Jakarta — Persaudaraan Masyarakat Iran-Indonesia resmi dideklarasikan di Islamic Culture Center (ICC) Jakarta, Selasa (28/4/2026). Forum ini dibentuk sebagai ruang silaturahmi masyarakat sipil untuk memperkuat hubungan sosial, budaya, dan keislaman antara Indonesia dan Iran, tanpa membawa kepentingan pemerintah.
Deklarasi tersebut ditandai dengan penyerahan piagam kepada Direktur ICC yang diwakili oleh Kepala Departemen Tabligh dan Budaya ICC, Muhammad Zaki Amami. Kehadiran tokoh dari berbagai daerah mempertegas komitmen forum ini untuk menjadi simpul persaudaraan berskala nasional.
Ketua Umum Persaudaraan Masyarakat Iran-Indonesia, KH Abu Hasan atau Abuya Hasan, menegaskan bahwa forum ini tidak sekadar menjadi agenda seremonial. Ia berharap deklarasi tersebut dapat melahirkan kerja nyata yang memberikan dampak jangka panjang.
“Semoga ke depannya ada sebuah pembangunan, khususnya di Kabupaten Bondowoso, yaitu Masjid Raya Iran-Indonesia,” ujar Abuya Hasan dalam sambutannya.
Gagasan tersebut mendapat sambutan positif dari para peserta. Menurutnya, persaudaraan harus diwujudkan dalam bentuk kontribusi nyata, bukan hanya berhenti pada dokumentasi acara.

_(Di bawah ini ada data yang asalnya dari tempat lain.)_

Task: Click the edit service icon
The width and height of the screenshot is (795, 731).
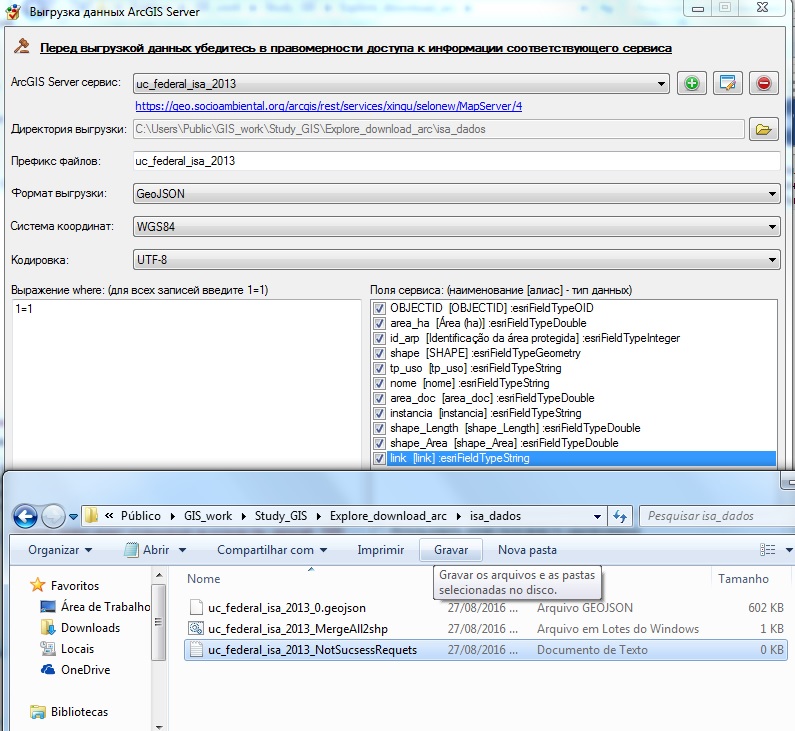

Ketua panitia, Jalaluddin Tapau Jahidin, menjelaskan bahwa inisiatif pembentukan forum ini lahir setelah komunikasi langsung dengan pihak Kedutaan Besar Iran di Jakarta. Ia menyebut Wakil Duta Besar Iran menyambut baik terbentuknya organisasi tersebut.
“Ini bukan government, tetapi murni dari masyarakat, tidak mewakili pemerintah. Kita ingin membentuk Persaudaraan Masyarakat Iran-Indonesia,” kata Jalaluddin.

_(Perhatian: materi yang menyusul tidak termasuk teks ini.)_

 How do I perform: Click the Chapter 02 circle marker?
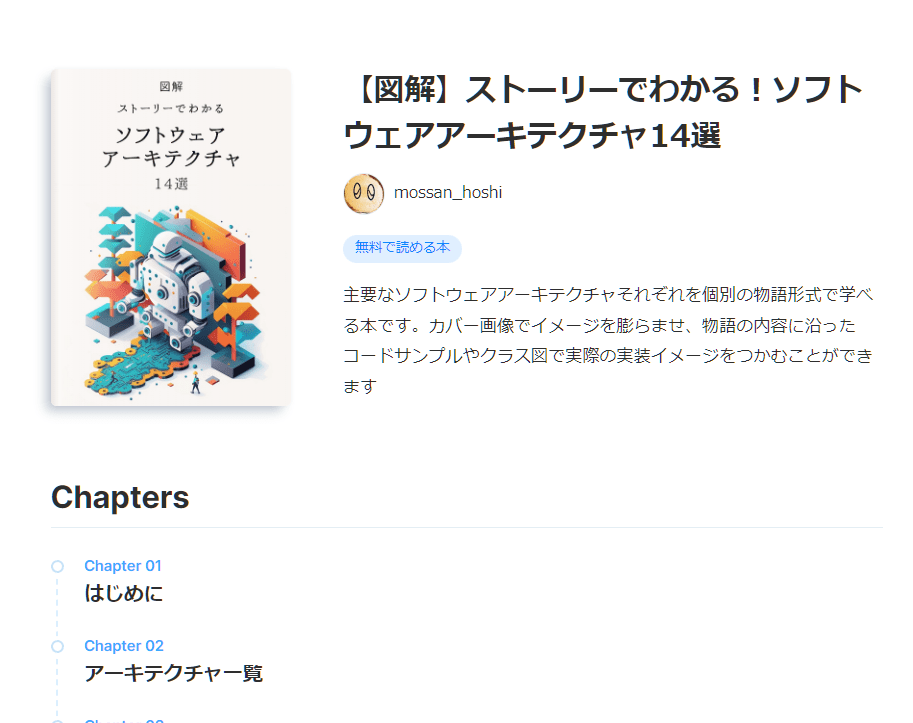pos(57,646)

Ia menambahkan, penggunaan istilah “masyarakat” dipilih untuk menegaskan semangat musyawarah, kebersamaan, dan persaudaraan, bukan agenda politik praktis.

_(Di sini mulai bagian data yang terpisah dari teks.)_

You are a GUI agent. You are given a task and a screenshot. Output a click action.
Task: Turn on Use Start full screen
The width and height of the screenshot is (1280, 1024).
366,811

Sementara itu, Muhammad Zaki Amami menjelaskan bahwa ICC merupakan lembaga kebudayaan Islam di bawah naungan Republik Islam Iran yang membuka ruang kerja sama luas dengan masyarakat Indonesia.
Menurutnya, ICC berperan sebagai pusat penghubung budaya Islam dan hubungan sosial di kawasan Asia Tenggara, termasuk Indonesia, Malaysia, Singapura, hingga Brunei.
“Di sini adalah lembaga yang open-minded. Kita memiliki tujuan dan visi bersama sebagaimana Islam yang merupakan agama yang rahmatan lil alamin,” ujar Zaki.
Zaki, yang menempuh pendidikan di Iran melalui beasiswa penuh sejak 2011 hingga 2022, menilai hubungan Indonesia dan Iran memiliki akar sejarah panjang, terutama melalui pengaruh Persia dalam perkembangan Islam di Nusantara.
Ia menyebut jejak tersebut masih terasa dari Sumatera hingga Aceh. Meski tidak selalu ramai diperbincangkan, pengaruh Persia tetap hidup dalam budaya dan ingatan masyarakat.
Melalui deklarasi ini, Persaudaraan Masyarakat Iran-Indonesia diharapkan menjadi ruang baru bagi dialog budaya, penguatan ukhuwah, serta kerja sama masyarakat kedua negara di masa mendatang.